With a stream of vehicles splashing through large puddles near the roundabout, acclaimed abstract painter Mark Bettis sits in his studio pondering his next creation. The gallery is a living, breathing studio where Bettis is constantly at work turning a large blank canvas into something completely his own.
“There are traditional painters that follow the rules. I don’t follow the rules. I’m always thinking, always getting lost in the zone of creativity,” Bettis said. “This is a working art studio. People come in, look at the paintings, watch me paint, ask me questions, maybe purchase something.”
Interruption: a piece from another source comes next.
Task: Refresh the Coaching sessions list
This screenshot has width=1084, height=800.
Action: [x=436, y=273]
Originally from Chicago, Bettis spent most of his formative years in Florida, bouncing between marketing, advertising, and design gigs for large firms. Although Bettis visited Asheville in the 1980s on a road trip and liked the vibe of the city, it wasn’t until about 2008 when he put down roots in Western North Carolina.
“I came here to check it out and bought a house. I was tired of the heat in Florida and wanted to be in the mountains,” Bettis said. “I love the creative aspect of Asheville. This place has always been a beehive of creativity. I like the freedom here to do whatever I want. This city is so welcoming to artists and supportive of whatever it is they want to create.”
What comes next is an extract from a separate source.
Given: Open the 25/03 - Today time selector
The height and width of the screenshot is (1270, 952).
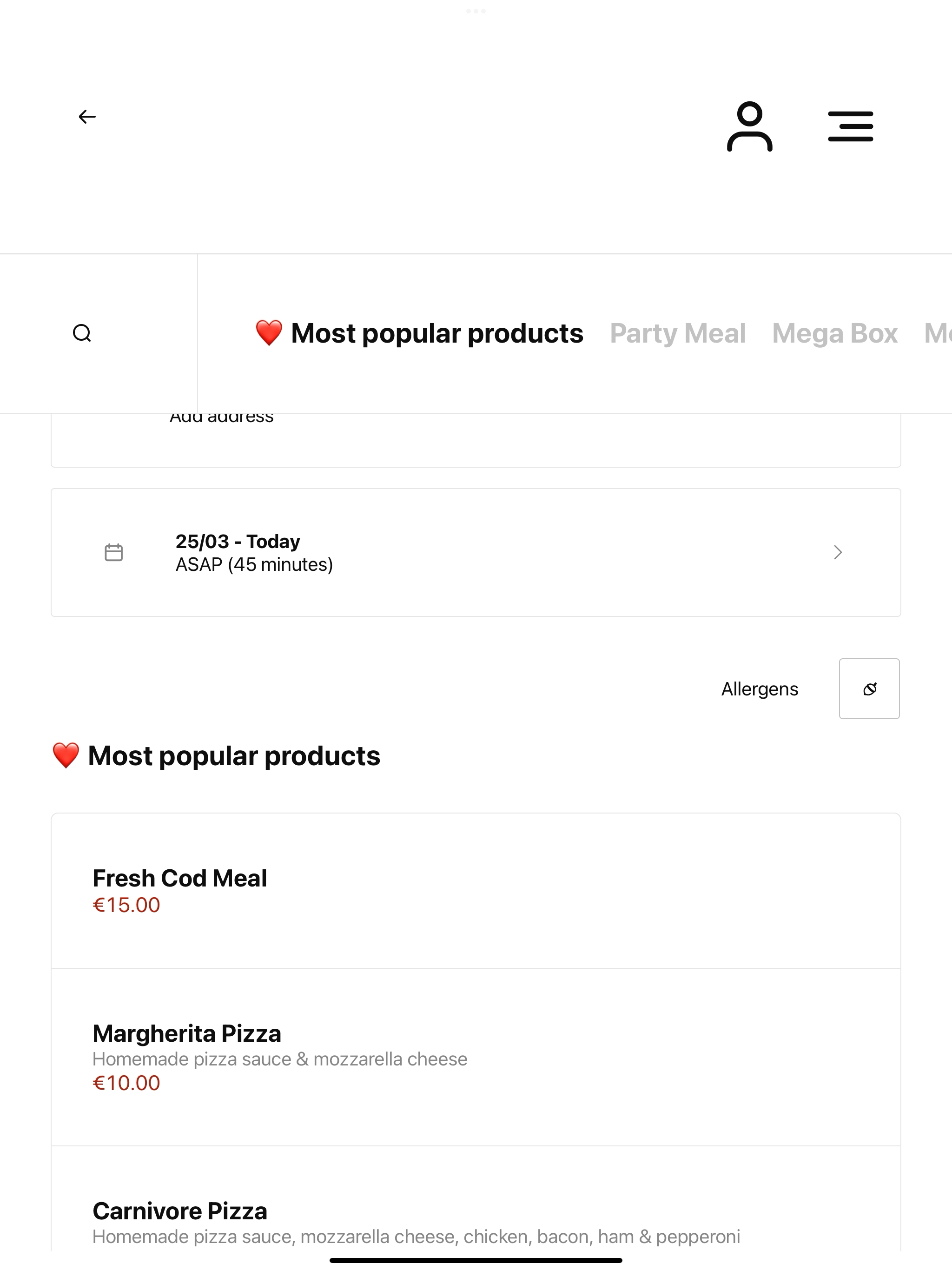Looking at the screenshot, I should 476,552.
Bettis comes from an artistic family of musicians and painters. He always enjoyed painting and made sure to make time to do it as he got older. While working for a marketing company in Asheville, he decided to rent a small wall space in WEDGE Studios and put up a handful of paintings.
“It was just four paintings, just to see if they would sell. And they all did,” Bettis smiled. “Things started selling, then the marketing company got bought out. So, I felt it was time to pursue a career as a painter. Taking that jump to be an artist was a scary moment, but it was so great, because I now am really doing what I love. It was the best move I ever made.”
Soon, a large studio space became available. Bettis jumped on the opportunity to take over a space he still calls home for his works. Each day he creates, all while interacting with locals and visitors who want to know more about his artistic process.
“I work organically. I paint as I go—I see where the brush goes and I go that way, toward where all these different styles emerge,” Bettis said. “I’m appeasing myself, versus a business when you’re doing exactly what the client wants.”
Bettis’ studio is surrounded by dozens of other studios, which is the signature of what makes the River Arts District so rare of a place to wander and explore.
“What makes the RAD so special is that we’re working art studios, instead of going to a gallery, where you don’t know who the artist is and you just see a name on the painting,” Bettis said. “Here, you meet the artist, talk to them, and see what they do in real time.”
“One thing I like about this town is that there’s a lot of entrepreneurs—artists or small businesses—who take charge and make their dreams a reality. Anything goes here.”